* TO DO
**A.** In the Bleach IV page, where was the work created?
**B.** Please write a continuation of the Bleach IV page, beginning after its final sentence.

Vipoo Srivilasa / Thailand/Australia b.1969 / Bleach IV 2013 / Jingdezhen super white porcelain, unglazed / Six parts: 13.5 x 7 x 7cm, 12.7 x 7 x 7cm, 11.7 x 7.8 x 7.5cm, 1.5 x 10 x 10cm, 1.5 x 9 x 10cm, 1.5 x 8.5 x 8.5cm / Purchased 2014 with funds from an anonymous donor through the Queensland Art Gallery | Gallery of Modern Art Foundation / Collection: Queensland Art Gallery | Gallery of Modern Art / © Vipoo Srivilasa

Vipoo Srivilasa
Bleach IV 2013

Not Currently on Display

Bleach IV was created during a residency Srivilasa undertook in China’s historical porcelain centre of Jingdezhen. The town famously produced the porcelain (including the treasured blue and white wares) that became so popular for export to Europe from the seventeenth century, a trade between East and West that Srivilasa finds analogous of his own experience of migrating from Thailand to Australia.

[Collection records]
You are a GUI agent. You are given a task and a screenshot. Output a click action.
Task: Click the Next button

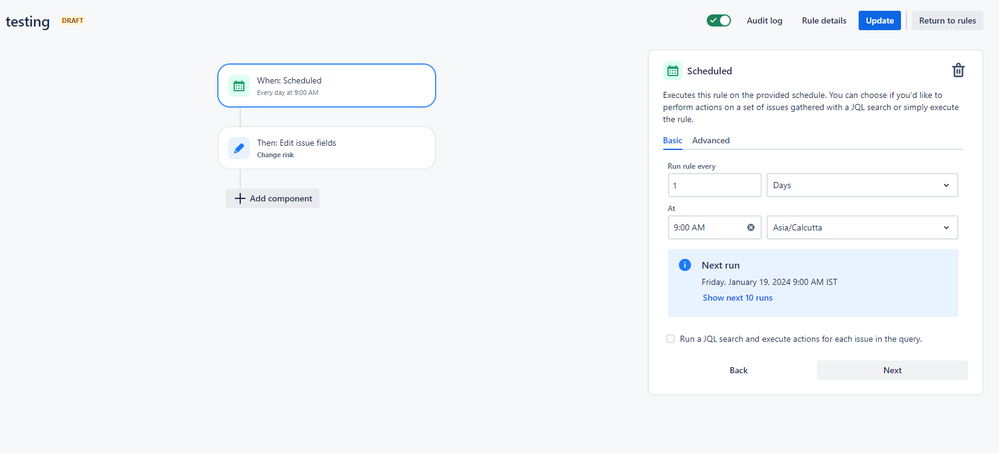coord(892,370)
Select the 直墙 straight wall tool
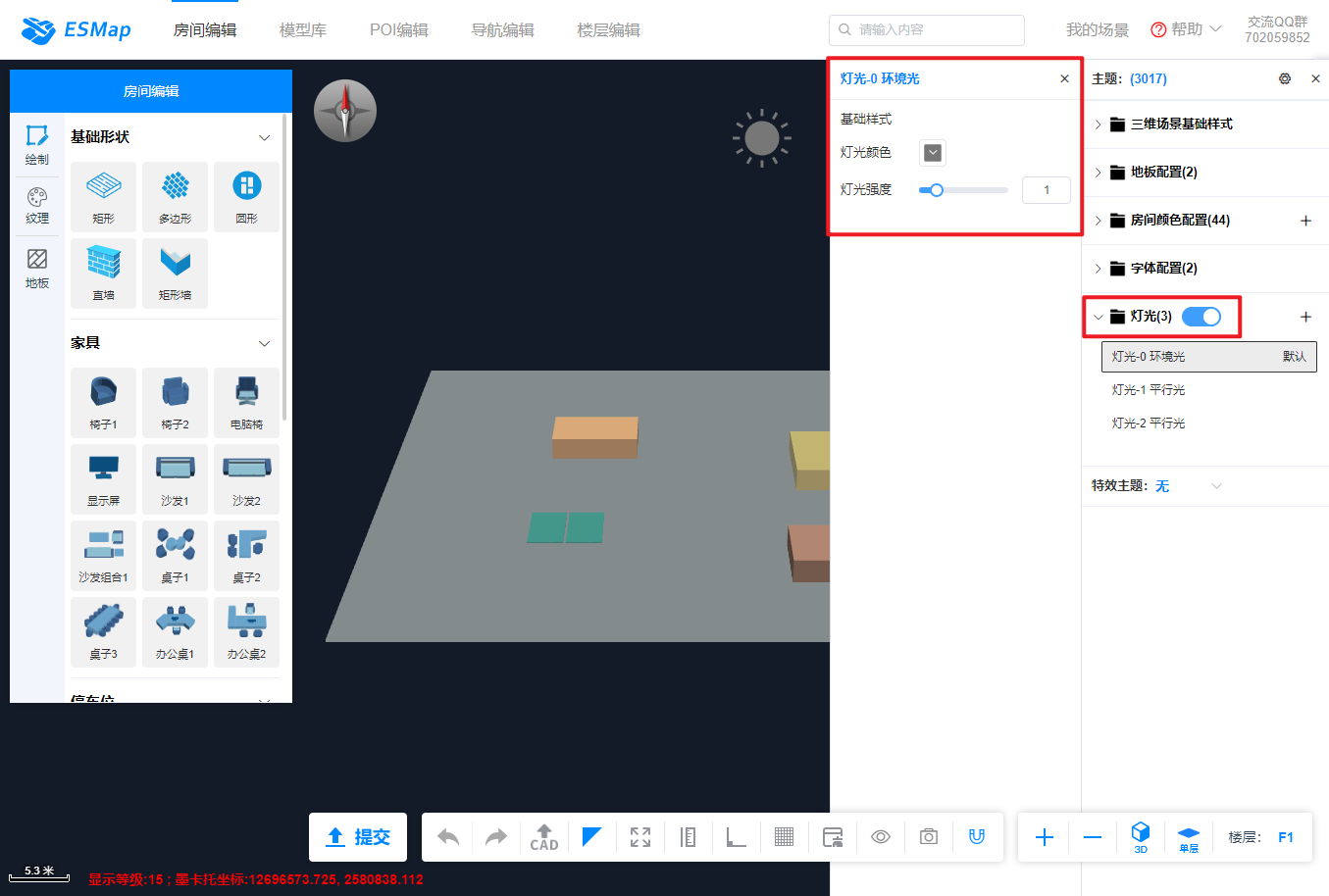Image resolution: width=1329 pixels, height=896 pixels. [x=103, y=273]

* PER-TASK OUTPUTS
**A.** During a residency Srivilasa undertook in Jingdezhen, China's historical porcelain centre.

**B.**
Srivilasa discovered a traditional flower making technique used in Jingdezhen, borrowing the delicate petals once applied to vases to cover the surfaces of his sculptures. Presented on a base resembling a biologist’s Petri dish, this group of works expressed his concern for the environmental impact of global warming on coral reefs. He has left the works unglazed to resemble the stark white of dead coral.

Ceramic artist Vipoo Srivilasa practises art with a spirit of generosity, optimism and inclusion. Community-minded and attuned to contemporary concerns such as social justice and the migrant experience, he addresses these issues through artworks that offer hope for our troubled times.

Srivilasa is known primarily for his meticulously crafted blue-and-white porcelain sculptures that celebrate his Buddhist faith, the folktales and iconography of his Thai homeland and his life in Australia.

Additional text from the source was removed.